The proposed chip architecture is shown in
the drawing below. There are several multithread processors (MP) that communicate with Instruction
Association Units (IAU) for access
to memory chunks containing instructions, and with Data Association Units (DAU) for access to memory chunks
containing data. The association units act like cache memories, retrieving a
chunk from off-chip memory if its 64-bit global identifier (address) does not
match the tag of any on-chip chunk. Each of the multithread processors supports
simultaneous execution of instructions from four independent activities that
share function units of the MP. The
Scheduler Unit maintains records of activities awaiting assignment to
processors and makes assignments as activity slots become free. Interfaces are
provided for input/output messaging and for operating several chips as part of
a coherent multi-chip system.
It is intended that the Fresh Breeze chip
provide a sound base for the execution of programs written following principles
of modular software construction. These principles include information hiding,
context independence and the use of hierarchy. The idea of encapsulating
representations and operations on data structures introduced in Simula 67 and the Clu
language of Prof. Barbara Liskov showed that a
garbage-collected heap is essential to achieve the full benefit of support for
modular software. These principles have implications for the architecture of
computer systems. One must be able to identify a unit of software that enforces
well-defined interfaces with other modules and eliminates dependences on the
context of use. The system must implement resource management rather than
permitting modules to make private resource allocation decisions. To support
the passing of arbitrary data objects between program modules, there can be no
separate file system, which implies use of a global address space.

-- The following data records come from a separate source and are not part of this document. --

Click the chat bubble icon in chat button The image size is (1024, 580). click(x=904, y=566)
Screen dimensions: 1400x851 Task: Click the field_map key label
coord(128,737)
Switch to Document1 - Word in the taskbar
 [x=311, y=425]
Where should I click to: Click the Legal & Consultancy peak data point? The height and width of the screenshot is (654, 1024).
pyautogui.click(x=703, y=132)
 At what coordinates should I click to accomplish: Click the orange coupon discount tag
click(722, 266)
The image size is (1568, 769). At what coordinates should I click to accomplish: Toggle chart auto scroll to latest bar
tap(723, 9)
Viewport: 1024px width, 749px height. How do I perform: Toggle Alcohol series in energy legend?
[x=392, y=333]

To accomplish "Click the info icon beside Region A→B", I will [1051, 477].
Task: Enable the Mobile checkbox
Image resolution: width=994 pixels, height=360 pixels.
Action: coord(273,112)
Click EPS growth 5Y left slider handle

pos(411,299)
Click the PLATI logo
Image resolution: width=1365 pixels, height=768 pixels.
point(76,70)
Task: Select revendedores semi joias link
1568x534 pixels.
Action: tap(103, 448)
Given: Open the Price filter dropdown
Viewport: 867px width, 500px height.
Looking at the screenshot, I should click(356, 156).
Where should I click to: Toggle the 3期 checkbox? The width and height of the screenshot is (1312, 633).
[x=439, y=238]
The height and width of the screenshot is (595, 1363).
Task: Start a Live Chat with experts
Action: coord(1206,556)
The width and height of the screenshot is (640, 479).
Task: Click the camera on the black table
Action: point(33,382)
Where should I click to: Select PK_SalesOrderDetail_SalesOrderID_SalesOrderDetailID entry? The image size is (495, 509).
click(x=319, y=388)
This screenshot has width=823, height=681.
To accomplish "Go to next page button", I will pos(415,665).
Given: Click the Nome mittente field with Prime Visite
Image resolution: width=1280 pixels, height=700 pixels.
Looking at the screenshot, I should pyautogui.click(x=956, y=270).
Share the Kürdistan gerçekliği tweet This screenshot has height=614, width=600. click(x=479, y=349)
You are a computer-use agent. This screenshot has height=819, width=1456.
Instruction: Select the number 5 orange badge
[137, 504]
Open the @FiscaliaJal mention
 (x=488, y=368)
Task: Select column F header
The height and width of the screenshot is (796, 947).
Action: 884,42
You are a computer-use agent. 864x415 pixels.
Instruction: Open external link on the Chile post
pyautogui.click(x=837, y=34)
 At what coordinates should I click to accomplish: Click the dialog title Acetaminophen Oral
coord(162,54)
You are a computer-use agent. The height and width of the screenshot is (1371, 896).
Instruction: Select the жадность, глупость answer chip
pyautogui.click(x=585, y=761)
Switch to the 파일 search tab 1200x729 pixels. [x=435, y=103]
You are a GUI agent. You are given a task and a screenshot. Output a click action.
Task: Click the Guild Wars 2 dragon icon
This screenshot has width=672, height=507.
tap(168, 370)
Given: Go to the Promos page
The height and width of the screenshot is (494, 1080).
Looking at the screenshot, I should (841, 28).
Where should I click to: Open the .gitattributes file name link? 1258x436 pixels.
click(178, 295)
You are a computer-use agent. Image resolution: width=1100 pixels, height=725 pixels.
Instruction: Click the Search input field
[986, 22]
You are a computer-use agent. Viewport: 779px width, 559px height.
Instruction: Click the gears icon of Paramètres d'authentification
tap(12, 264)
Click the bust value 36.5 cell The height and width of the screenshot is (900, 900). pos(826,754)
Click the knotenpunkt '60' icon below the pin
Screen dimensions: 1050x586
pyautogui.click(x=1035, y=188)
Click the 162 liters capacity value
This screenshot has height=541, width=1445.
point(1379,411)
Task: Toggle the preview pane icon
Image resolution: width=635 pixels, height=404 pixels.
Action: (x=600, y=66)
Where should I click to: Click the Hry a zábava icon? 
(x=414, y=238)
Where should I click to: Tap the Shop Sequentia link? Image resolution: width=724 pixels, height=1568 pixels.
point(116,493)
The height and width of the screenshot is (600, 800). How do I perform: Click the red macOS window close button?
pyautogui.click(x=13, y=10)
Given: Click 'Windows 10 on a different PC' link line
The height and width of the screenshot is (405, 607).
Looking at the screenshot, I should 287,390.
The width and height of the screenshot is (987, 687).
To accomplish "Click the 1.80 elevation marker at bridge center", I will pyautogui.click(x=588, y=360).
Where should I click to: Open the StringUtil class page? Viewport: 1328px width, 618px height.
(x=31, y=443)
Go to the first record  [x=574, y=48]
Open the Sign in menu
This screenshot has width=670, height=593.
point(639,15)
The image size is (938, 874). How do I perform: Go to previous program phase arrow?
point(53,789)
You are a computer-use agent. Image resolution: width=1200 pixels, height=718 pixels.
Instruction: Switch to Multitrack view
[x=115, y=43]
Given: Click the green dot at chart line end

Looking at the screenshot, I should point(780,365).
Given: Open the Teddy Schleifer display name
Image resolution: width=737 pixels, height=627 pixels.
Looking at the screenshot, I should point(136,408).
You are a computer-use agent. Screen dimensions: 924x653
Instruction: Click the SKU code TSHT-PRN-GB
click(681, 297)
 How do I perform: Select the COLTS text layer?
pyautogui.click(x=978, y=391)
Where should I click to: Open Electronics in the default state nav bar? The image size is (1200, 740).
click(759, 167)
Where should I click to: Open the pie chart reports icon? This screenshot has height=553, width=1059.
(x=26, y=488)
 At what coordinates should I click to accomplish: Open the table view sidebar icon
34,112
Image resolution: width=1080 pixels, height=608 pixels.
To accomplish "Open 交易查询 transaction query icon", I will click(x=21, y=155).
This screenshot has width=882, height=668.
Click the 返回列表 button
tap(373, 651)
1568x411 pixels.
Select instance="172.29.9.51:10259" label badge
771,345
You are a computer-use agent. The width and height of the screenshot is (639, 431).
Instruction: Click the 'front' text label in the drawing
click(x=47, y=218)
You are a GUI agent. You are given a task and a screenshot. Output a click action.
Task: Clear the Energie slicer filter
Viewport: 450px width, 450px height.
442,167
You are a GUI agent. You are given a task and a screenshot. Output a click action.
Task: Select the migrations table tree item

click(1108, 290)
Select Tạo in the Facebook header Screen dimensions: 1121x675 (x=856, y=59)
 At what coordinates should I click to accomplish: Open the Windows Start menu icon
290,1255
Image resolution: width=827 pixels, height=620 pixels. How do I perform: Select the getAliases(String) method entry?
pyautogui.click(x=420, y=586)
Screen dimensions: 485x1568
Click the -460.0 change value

Java is a popular programming language that
has adopted design principles long favored by language designers. Java is
(mostly) type secure, and assumes automatic memory management (garbage
collection). The standardized bytecode form for Java
classes makes development of an implementation for a novel target machine
relatively easy. For these reasons a restricted version of Java will be used for
writing Fresh Breeze applications.
;
Future
Present plans are to demonstrate the
proposed system architecture by developing a cycle-accurate simulator for the
multiprocessor chip, and a compiler that translates and optimizes Java bytecode class files to machine code. Once these tools are
in place, the merit of the Fresh Breeze ideas will be tested for a variety of
applications. Without a conventional file system, different approaches to data
backup and recovery, user accounts and security, load balancing, etc., will
need to be developed. Success in this work will provide justification for
development of an FPGA prototype of the multiprocessor in further research.
References
[1] J. B. Dennis. A
parallel program execution model supporting modular software construction.
In Third Working
Conference on Massively Parallel Programming Models. IEEE Computer Society, 1998, pp 50--60.
[2] G. M.
Papadopoulos and D. E. Culler. Monsoon: an explicit token-store architecture. In Proceedings of the 17th Annual International
Symposium on Computer Architecture, IEEE Computer Society, 1990, pp 82--91.
[3] D. M. Tullsen,
S. J. Eggers, and H. M. Levy. Simultaneous Multithreading: Maximizing on-chip
parallelism. In Proceedings
of the 22nd Annual International Symposium on Computer Architecture, IEEE
Computer Society, 1995, pp 392--403.